Au bout de huit mois, on lui annonce sa libération, mais elle ne veut pas retourner à sa vie d’avant. "Je ne voulais pas repartir, ce qui a beaucoup énervé le commissaire politique. " Finalement, elle retrouve ses parents. Alors que sa mère conduit pour échapper aux attaques, une femme meurt dans la voiture et lui laisse son bébé. Un bébé qui est revenu à Françoise Huguier et qui lui a dit : "J’ai 55 ans et je suis ce bébé . "
"C’est quand le livre est paru. Cela a été extraordinaire parce que nous avons toujours une relation. Il m’a envoyé des photos de ses parents. Je n’aurai jamais imaginé que des années après, ce petit bébé reviendrait vers moi. "
Une différence
Françoise Huguier a attendu très longtemps pour raconter son histoire dans un livre, car au début personne ne la croyait. "Toutes les petites filles jouaient à la poupée et dès que je leur racontait mon histoire, elle me traitait de menteuse.
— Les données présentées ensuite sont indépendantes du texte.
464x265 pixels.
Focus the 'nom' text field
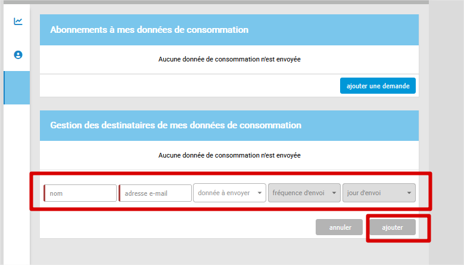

Donc, cela m’énervait et je criais. La religieuse m’a alors dit que si je continuais comme ça je ne ferai rien de ma vie à part raconter mon histoire. "
"Je pense que je suis différente des autres. Le fait d’être otage, en captivité, on est hors sujet, ce n’est pas normal. Donc j’étais tout le temps hors sujet et c’est ce qui est resté chez moi. "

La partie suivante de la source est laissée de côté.